Federal and state grant money is presumably there for the Fresno BRT “starter” system.
And, as brought out in the aforementioned Hostetter story, the City Manager – Bruce Rudd – insists there is enough available money to keep the planned BRT system operational for three years.
What BRT in Fresno will purportedly do is speed up overall travel time on account of quicker boardings and alightings, traffic signal prioritization, fare pre-payment boarding, fewer stops (stops at half-mile intervals as opposed to the current quarter-mile intervals) plus other time-savings attributes that could either be built in or added at some future point.
Will BRT garner ridership substantial enough to be effective; will it be a non-starter or game-changer in this regard? Will rapid transit buses incorporate hybridization technology, i.e., combination gasoline engine and electric propulsion, in other words? Being what we are talking about here is air pollution reduction, will it live up to that responsibility? Can BRT in Fresno deliver the goods?
On the other hand, the capital outlay for light rail transit (LRT) construction for the same 15.7 miles may indeed be higher, but, over the long haul, LRT versus BRT may be way more economical to operate. As I see it, it’s akin to buying a low- or no-emissions motor vehicle, which, initially, may be more expensive than a conventional car. But, over time, the environmentally-friendly model will likely be a much more cost-effective solution.
Not only this but compared to BRT, LRT maintenance costs may be lower and rail vehicles may require replacement far less often than BRT buses. Moreover, for a comparably-sized LRT system, fewer drivers/operators are needed.
As it relates, in the Bee editorial “Bus Rapid Transit will benefit Fresno residents,” it is written: “With BRT’s quicker and more frequent service, ridership is likely to rise – helping residents, helping our economy and reducing air pollution.” But, honestly, couldn’t this also be said of LRT?

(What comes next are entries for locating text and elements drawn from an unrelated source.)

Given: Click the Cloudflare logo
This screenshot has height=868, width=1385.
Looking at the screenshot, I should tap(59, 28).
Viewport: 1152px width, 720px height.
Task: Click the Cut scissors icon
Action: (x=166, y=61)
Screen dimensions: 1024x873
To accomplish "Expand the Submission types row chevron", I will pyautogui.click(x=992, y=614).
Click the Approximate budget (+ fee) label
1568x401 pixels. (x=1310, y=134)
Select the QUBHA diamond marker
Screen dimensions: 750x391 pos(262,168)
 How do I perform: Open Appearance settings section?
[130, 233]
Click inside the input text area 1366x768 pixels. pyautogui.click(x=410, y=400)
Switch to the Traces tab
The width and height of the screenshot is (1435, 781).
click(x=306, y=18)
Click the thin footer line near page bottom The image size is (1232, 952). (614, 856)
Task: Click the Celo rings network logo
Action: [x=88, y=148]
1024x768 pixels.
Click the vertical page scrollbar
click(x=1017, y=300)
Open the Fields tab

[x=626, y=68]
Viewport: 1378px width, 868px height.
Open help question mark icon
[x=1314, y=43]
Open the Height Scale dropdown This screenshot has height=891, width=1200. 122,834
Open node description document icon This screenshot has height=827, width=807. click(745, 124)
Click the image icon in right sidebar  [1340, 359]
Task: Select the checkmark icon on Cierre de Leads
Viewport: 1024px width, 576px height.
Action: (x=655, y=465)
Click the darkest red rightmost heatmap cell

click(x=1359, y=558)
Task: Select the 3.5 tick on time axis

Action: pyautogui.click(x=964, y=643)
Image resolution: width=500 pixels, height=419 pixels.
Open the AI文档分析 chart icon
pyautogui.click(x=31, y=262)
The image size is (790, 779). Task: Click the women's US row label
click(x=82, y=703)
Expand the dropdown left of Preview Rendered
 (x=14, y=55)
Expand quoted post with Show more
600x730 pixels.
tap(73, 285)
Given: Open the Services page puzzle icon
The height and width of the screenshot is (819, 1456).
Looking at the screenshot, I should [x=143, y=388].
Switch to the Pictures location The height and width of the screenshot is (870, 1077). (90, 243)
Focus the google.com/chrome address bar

For Fresno, will BRT be a go?
Though not asked, but, if given the choice to pick a method by which to cut local air pollution and if in accomplishing this public transportation was the main means to help bring this about, for Fresno what solution would I seek? LRT.
Having said that, at the end of the day, BRT’s fate seems to be in the hands of city leaders. Will it be a go?
In other news, meanwhile, high-speed rail appears to be on its way and excavating work related to this in Fresno is underway.